The Edinburgh scientists from the University's Centre for Inflammation Research, in collaboration with colleagues from the University of Southampton and Cincinnati, Ohio have, for the first time, identified two separate populations of immune cells --macrophages--in the liver. One group of macrophages causes scarring to the liver, but the next wave of immune cells, produced only a few days later, change function to break down and reabsorb the scarring. These findings, published in the January edition of Journal of Clinical Investigation, will help doctors to understand the mechanisms by which the liver is damaged and repaired and may lead to future treatments.

Researcher Dr Jeremy Duffield explained: "The links between the immune system, inflammation and scarring in the liver have not been well understood, and this has hindered progress in finding ways to prevent and repair liver damage. Now that we have shown how the macrophages work, we aim to find out how to create, activate and de-activate these cells to make them repair, rather than damage, liver tissue."

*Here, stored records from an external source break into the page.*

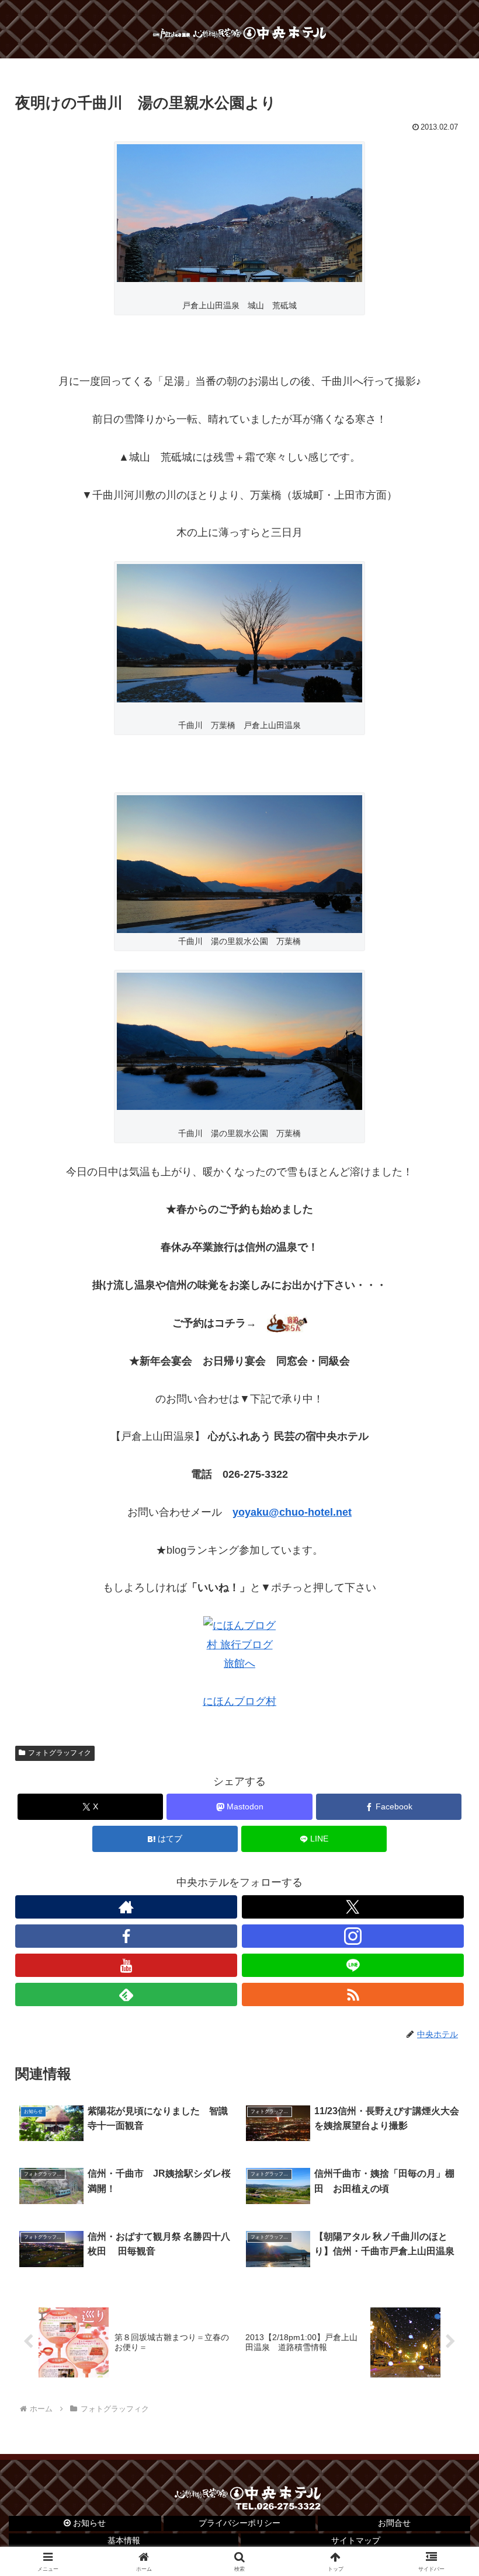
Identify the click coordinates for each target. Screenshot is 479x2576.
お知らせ (88, 2523)
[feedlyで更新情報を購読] (126, 1994)
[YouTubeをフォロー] (126, 1965)
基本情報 (123, 2540)
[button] (443, 1893)
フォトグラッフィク (59, 1753)
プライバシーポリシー (239, 2523)
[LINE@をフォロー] (353, 1965)
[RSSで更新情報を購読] (353, 1994)
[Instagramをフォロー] (353, 1936)
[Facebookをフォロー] (126, 1936)
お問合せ (394, 2523)
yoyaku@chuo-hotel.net (292, 1512)
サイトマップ (355, 2540)
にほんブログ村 (239, 1701)
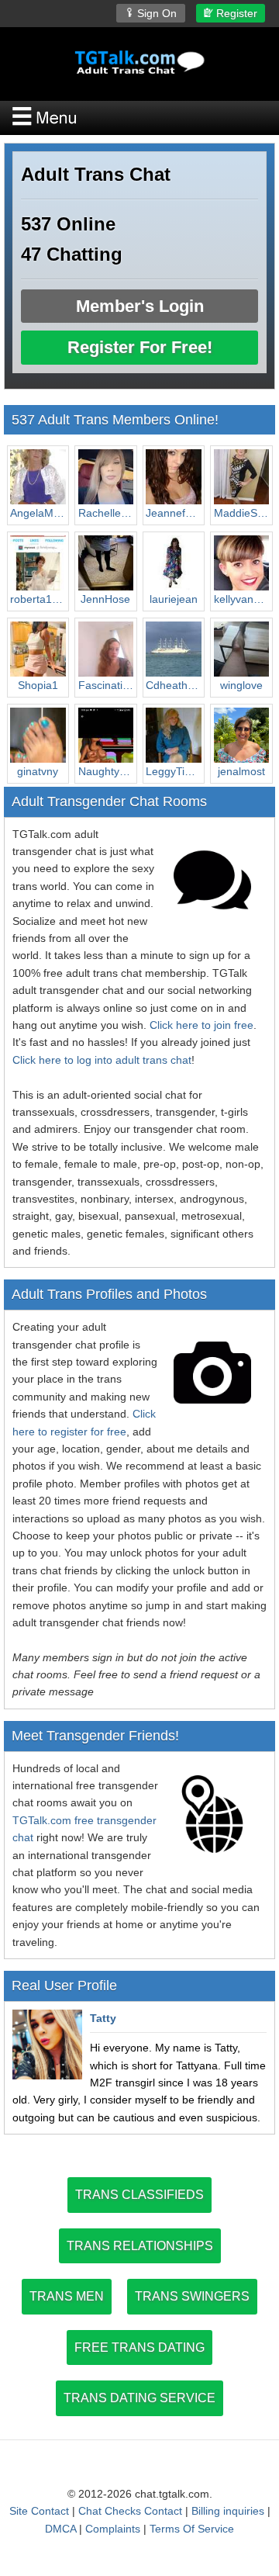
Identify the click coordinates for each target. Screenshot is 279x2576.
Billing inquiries (227, 2511)
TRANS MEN (66, 2296)
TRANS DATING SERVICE (139, 2398)
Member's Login (140, 306)
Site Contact (39, 2511)
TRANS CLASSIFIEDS (139, 2194)
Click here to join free (201, 1025)
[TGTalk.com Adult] (139, 62)
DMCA (60, 2528)
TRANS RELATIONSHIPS (140, 2245)
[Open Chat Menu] (139, 118)
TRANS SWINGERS (192, 2296)
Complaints (112, 2528)
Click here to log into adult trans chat (101, 1060)
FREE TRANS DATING (139, 2347)
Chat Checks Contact (130, 2511)
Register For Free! (139, 347)
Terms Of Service (192, 2528)
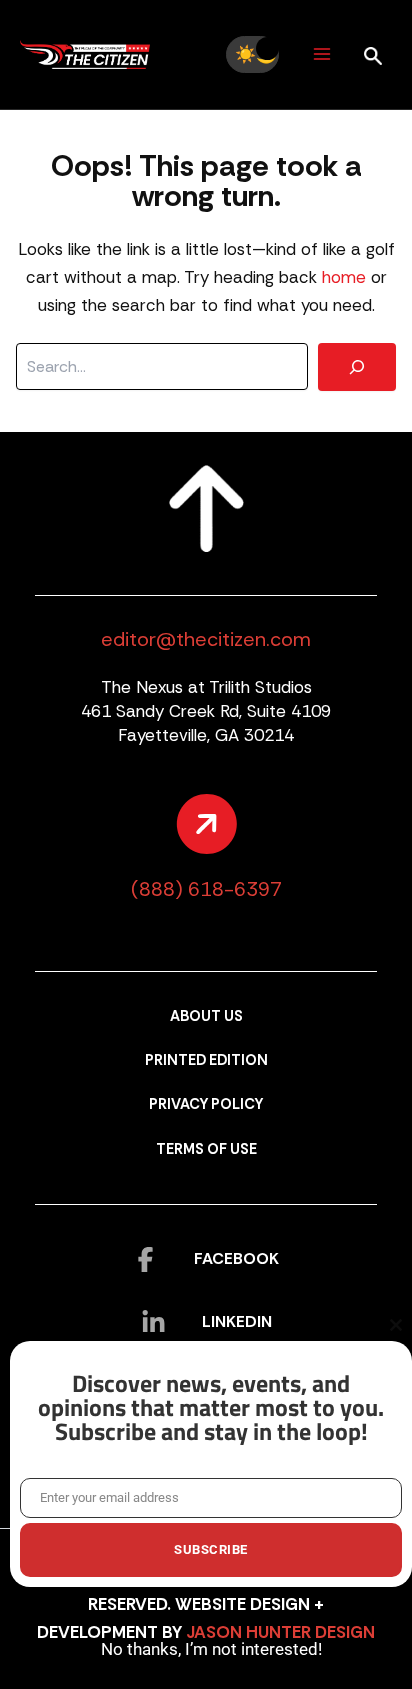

He added: "Cirrhosis, commonly, but not always, caused by alcohol consumption, can lead to liver failure. At a time when outcomes for other diseases, such as cancers and heart trouble, have made dramatic gains, liver damage --described as the new plague of the 21st century --has yet to be understood and in turn, to become treatable. More women in the UK now die of liver failure than do of cancer of the cervix.

"There has been a fourfold increase in the number of men aged 45-54 dying of cirrhosis since 1970 and a threefold increase in women of the same age group. Liver failure is also rapidly increasing in younger people with the deaths in the UK of 500 men and 300 women aged 25-44, in 2003."

Professor John Iredale of the University of Southampton said: "We are facing a huge increase in the numbers of patients with advanced liver fibrosis (scarring) and cirrhosis (end stage scarring of the liver). Currently, we have no effective treatment for liver cirrhosis which is associated with internal bleeding, liver failure and the development of primary liver cancer. There is a huge imperative to develop new approaches to the treatment of liver scarring. Exciting insights such as these will inform the design of future therapies."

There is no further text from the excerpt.